§ **EXERCISE PROMPT**: Print the whole listing below again, exactly as given.
#####
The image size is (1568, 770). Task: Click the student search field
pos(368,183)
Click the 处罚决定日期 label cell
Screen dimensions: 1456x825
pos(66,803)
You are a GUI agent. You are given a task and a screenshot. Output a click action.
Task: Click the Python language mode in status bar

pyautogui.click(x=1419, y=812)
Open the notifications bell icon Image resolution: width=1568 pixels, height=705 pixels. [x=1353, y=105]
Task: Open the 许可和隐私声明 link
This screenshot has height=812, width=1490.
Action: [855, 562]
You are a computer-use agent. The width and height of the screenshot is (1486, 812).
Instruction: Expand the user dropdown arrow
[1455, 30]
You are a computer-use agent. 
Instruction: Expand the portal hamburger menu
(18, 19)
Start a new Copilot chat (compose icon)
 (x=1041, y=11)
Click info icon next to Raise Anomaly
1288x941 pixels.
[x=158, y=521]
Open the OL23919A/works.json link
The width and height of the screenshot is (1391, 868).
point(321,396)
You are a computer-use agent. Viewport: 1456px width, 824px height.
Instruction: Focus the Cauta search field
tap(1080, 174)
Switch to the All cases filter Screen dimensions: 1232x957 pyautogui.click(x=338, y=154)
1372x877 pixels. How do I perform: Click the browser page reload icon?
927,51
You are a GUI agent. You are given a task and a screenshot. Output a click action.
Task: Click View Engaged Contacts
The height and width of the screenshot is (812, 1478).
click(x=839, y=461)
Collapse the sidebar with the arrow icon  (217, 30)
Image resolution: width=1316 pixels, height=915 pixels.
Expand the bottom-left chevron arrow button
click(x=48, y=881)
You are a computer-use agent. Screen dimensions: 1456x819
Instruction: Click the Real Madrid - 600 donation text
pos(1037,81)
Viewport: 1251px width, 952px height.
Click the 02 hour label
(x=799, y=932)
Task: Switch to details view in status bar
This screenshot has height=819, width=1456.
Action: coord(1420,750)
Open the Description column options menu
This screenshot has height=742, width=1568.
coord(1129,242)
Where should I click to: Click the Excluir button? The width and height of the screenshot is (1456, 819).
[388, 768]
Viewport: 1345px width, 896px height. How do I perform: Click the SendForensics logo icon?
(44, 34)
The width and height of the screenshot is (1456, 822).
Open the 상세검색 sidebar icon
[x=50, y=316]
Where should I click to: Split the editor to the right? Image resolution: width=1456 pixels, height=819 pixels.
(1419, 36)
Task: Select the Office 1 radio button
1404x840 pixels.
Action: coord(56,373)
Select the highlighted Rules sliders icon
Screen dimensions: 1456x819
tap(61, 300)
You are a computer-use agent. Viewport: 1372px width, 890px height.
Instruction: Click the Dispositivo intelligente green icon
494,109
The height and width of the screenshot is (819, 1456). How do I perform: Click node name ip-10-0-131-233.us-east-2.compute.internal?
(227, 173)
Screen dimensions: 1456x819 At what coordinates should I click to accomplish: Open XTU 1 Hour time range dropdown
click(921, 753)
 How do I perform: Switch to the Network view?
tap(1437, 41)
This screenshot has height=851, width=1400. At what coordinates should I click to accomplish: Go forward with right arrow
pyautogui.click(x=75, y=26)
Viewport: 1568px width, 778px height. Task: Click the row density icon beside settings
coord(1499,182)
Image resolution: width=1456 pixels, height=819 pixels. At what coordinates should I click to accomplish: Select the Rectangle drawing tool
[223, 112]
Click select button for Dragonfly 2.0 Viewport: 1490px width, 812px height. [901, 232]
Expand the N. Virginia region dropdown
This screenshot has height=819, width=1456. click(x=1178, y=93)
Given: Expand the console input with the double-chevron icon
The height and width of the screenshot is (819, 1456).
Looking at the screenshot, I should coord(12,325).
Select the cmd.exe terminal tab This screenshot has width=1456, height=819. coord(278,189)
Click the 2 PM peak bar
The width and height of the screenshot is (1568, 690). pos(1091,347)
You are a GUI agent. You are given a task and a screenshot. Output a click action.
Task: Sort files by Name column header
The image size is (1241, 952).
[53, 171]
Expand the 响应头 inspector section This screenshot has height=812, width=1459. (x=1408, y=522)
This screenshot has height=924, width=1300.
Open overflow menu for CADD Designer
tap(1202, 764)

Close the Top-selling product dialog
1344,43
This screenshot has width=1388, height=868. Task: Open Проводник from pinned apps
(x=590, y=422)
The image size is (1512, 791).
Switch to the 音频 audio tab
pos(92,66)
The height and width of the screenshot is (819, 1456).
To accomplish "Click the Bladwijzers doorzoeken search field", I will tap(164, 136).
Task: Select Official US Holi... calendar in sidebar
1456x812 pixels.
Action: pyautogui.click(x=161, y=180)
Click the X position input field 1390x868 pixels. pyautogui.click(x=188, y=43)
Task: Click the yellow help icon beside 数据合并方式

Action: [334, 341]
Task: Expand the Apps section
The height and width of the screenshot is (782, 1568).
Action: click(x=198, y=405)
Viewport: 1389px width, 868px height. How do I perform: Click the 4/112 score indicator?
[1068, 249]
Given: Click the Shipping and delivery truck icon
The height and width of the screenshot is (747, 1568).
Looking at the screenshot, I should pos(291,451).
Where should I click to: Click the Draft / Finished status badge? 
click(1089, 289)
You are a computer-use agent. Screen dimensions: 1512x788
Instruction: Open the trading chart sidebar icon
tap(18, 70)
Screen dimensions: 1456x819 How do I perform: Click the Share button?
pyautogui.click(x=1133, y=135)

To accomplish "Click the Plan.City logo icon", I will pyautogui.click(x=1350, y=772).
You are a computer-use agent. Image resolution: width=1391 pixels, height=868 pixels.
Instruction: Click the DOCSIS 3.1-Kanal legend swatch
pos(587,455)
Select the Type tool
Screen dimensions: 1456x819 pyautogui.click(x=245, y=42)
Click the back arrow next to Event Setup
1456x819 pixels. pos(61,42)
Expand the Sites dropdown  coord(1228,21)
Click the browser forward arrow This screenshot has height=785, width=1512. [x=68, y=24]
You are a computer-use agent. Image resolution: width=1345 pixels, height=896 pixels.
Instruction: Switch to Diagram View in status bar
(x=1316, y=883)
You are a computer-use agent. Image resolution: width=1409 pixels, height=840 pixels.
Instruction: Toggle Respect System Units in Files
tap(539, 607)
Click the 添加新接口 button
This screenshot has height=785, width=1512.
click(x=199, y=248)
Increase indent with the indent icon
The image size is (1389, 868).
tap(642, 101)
#####
§ **OUTPUT FOR THIS TASK**:
The image size is (1568, 770). Task: Click the student search field
pos(368,183)
Click the 处罚决定日期 label cell
Screen dimensions: 1456x825
pos(66,803)
You are a GUI agent. You are given a task and a screenshot. Output a click action.
Task: Click the Python language mode in status bar

pyautogui.click(x=1419, y=812)
Open the notifications bell icon Image resolution: width=1568 pixels, height=705 pixels. [x=1353, y=105]
Task: Open the 许可和隐私声明 link
This screenshot has height=812, width=1490.
Action: [855, 562]
You are a computer-use agent. The width and height of the screenshot is (1486, 812).
Instruction: Expand the user dropdown arrow
[1455, 30]
You are a computer-use agent. 
Instruction: Expand the portal hamburger menu
(18, 19)
Start a new Copilot chat (compose icon)
 (x=1041, y=11)
Click info icon next to Raise Anomaly
1288x941 pixels.
[x=158, y=521]
Open the OL23919A/works.json link
The width and height of the screenshot is (1391, 868).
point(321,396)
You are a computer-use agent. Viewport: 1456px width, 824px height.
Instruction: Focus the Cauta search field
tap(1080, 174)
Switch to the All cases filter Screen dimensions: 1232x957 pyautogui.click(x=338, y=154)
1372x877 pixels. How do I perform: Click the browser page reload icon?
927,51
You are a GUI agent. You are given a task and a screenshot. Output a click action.
Task: Click View Engaged Contacts
The height and width of the screenshot is (812, 1478).
click(x=839, y=461)
Collapse the sidebar with the arrow icon  (217, 30)
Image resolution: width=1316 pixels, height=915 pixels.
Expand the bottom-left chevron arrow button
click(x=48, y=881)
You are a computer-use agent. Screen dimensions: 1456x819
Instruction: Click the Real Madrid - 600 donation text
pos(1037,81)
Viewport: 1251px width, 952px height.
Click the 02 hour label
(x=799, y=932)
Task: Switch to details view in status bar
This screenshot has height=819, width=1456.
Action: coord(1420,750)
Open the Description column options menu
This screenshot has height=742, width=1568.
coord(1129,242)
Where should I click to: Click the Excluir button? The width and height of the screenshot is (1456, 819).
[388, 768]
Viewport: 1345px width, 896px height. How do I perform: Click the SendForensics logo icon?
(44, 34)
The width and height of the screenshot is (1456, 822).
Open the 상세검색 sidebar icon
[x=50, y=316]
Where should I click to: Split the editor to the right? Image resolution: width=1456 pixels, height=819 pixels.
(1419, 36)
Task: Select the Office 1 radio button
1404x840 pixels.
Action: coord(56,373)
Select the highlighted Rules sliders icon
Screen dimensions: 1456x819
tap(61, 300)
You are a computer-use agent. Viewport: 1372px width, 890px height.
Instruction: Click the Dispositivo intelligente green icon
494,109
The height and width of the screenshot is (819, 1456). How do I perform: Click node name ip-10-0-131-233.us-east-2.compute.internal?
(227, 173)
Screen dimensions: 1456x819 At what coordinates should I click to accomplish: Open XTU 1 Hour time range dropdown
click(921, 753)
 How do I perform: Switch to the Network view?
tap(1437, 41)
This screenshot has height=851, width=1400. At what coordinates should I click to accomplish: Go forward with right arrow
pyautogui.click(x=75, y=26)
Viewport: 1568px width, 778px height. Task: Click the row density icon beside settings
coord(1499,182)
Image resolution: width=1456 pixels, height=819 pixels. At what coordinates should I click to accomplish: Select the Rectangle drawing tool
[223, 112]
Click select button for Dragonfly 2.0 Viewport: 1490px width, 812px height. [901, 232]
Expand the N. Virginia region dropdown
This screenshot has height=819, width=1456. click(x=1178, y=93)
Given: Expand the console input with the double-chevron icon
The height and width of the screenshot is (819, 1456).
Looking at the screenshot, I should coord(12,325).
Select the cmd.exe terminal tab This screenshot has width=1456, height=819. coord(278,189)
Click the 2 PM peak bar
The width and height of the screenshot is (1568, 690). pos(1091,347)
You are a GUI agent. You are given a task and a screenshot. Output a click action.
Task: Sort files by Name column header
The image size is (1241, 952).
[53, 171]
Expand the 响应头 inspector section This screenshot has height=812, width=1459. (x=1408, y=522)
This screenshot has height=924, width=1300.
Open overflow menu for CADD Designer
tap(1202, 764)

Close the Top-selling product dialog
1344,43
This screenshot has width=1388, height=868. Task: Open Проводник from pinned apps
(x=590, y=422)
The image size is (1512, 791).
Switch to the 音频 audio tab
pos(92,66)
The height and width of the screenshot is (819, 1456).
To accomplish "Click the Bladwijzers doorzoeken search field", I will tap(164, 136).
Task: Select Official US Holi... calendar in sidebar
1456x812 pixels.
Action: pyautogui.click(x=161, y=180)
Click the X position input field 1390x868 pixels. pyautogui.click(x=188, y=43)
Task: Click the yellow help icon beside 数据合并方式

Action: [334, 341]
Task: Expand the Apps section
The height and width of the screenshot is (782, 1568).
Action: click(x=198, y=405)
Viewport: 1389px width, 868px height. How do I perform: Click the 4/112 score indicator?
[1068, 249]
Given: Click the Shipping and delivery truck icon
The height and width of the screenshot is (747, 1568).
Looking at the screenshot, I should pos(291,451).
Where should I click to: Click the Draft / Finished status badge? 
click(1089, 289)
You are a computer-use agent. Screen dimensions: 1512x788
Instruction: Open the trading chart sidebar icon
tap(18, 70)
Screen dimensions: 1456x819 How do I perform: Click the Share button?
pyautogui.click(x=1133, y=135)

To accomplish "Click the Plan.City logo icon", I will pyautogui.click(x=1350, y=772).
You are a computer-use agent. Image resolution: width=1391 pixels, height=868 pixels.
Instruction: Click the DOCSIS 3.1-Kanal legend swatch
pos(587,455)
Select the Type tool
Screen dimensions: 1456x819 pyautogui.click(x=245, y=42)
Click the back arrow next to Event Setup
1456x819 pixels. pos(61,42)
Expand the Sites dropdown  coord(1228,21)
Click the browser forward arrow This screenshot has height=785, width=1512. [x=68, y=24]
You are a computer-use agent. Image resolution: width=1345 pixels, height=896 pixels.
Instruction: Switch to Diagram View in status bar
(x=1316, y=883)
You are a computer-use agent. Image resolution: width=1409 pixels, height=840 pixels.
Instruction: Toggle Respect System Units in Files
tap(539, 607)
Click the 添加新接口 button
This screenshot has height=785, width=1512.
click(x=199, y=248)
Increase indent with the indent icon
The image size is (1389, 868).
tap(642, 101)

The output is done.